Whether these incidents happened exactly as he recalls or not, his perception is his reality. I cried with him. Midway through, I considered whether I should even finish reading. I felt like a voyeur. What he shared was intensely personal. But since I'd stepped over the line into his space, I heard him out. Maybe he needed to vent. Maybe no one else listened any more. 

Several lessons for me have emerged from this experience. The first I already knew, but apparently forgot. As Mother used to say, "It takes two to tango." Very rarely does a person harm another for evil motives. Negative actions are usually reactions to hurt. Often we injure others thoughtlessly without considering who will be hurt by our choices. False assumptions are made. Words are misunderstood. Sometimes wounds that never heal result. But regardless of how the injury occurred, both parties have a version of what happened. I am incorrect to assume anything from listening to one side. Even if that version gets repeated by others until it becomes part of family lore. that's why judges listen to both parties before rendering judgment.

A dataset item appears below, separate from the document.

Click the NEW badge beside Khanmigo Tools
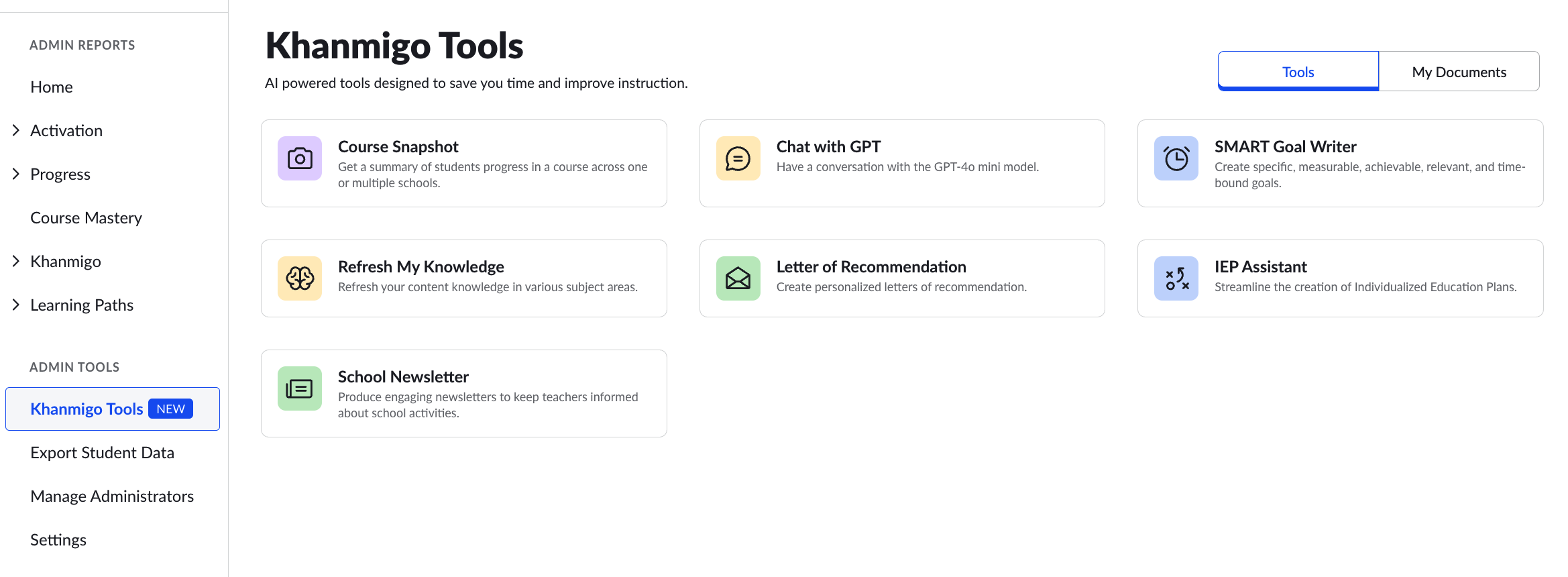 [170, 409]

Besides, if I wasn't there, how do I know what happened? Even if I was there, I know only what I saw and heard. I don't know what transpired earlier. Then there's the pride issue. Mine. Big pride. I assumed I'd know what God wanted to say without consulting him. Wrong order.

Now  I must fall on my knees and beg for God's forgiveness. Then, I need to write another letter apologizing for my arrogance and lack of compassion. You know what they say about good intentions.

Will I ever learn? 

James 3:9-10, "With the tongue we praise our Lord and Father, and with it we curse men, who have been made in God's likeness. Out of the same mouth come praise and cursing. My brothers, this should not be."Psalm 19:14, "May the words of my mouth and the meditation of my heart be pleasing in your sight, O lord, my Rock and my Redeemer."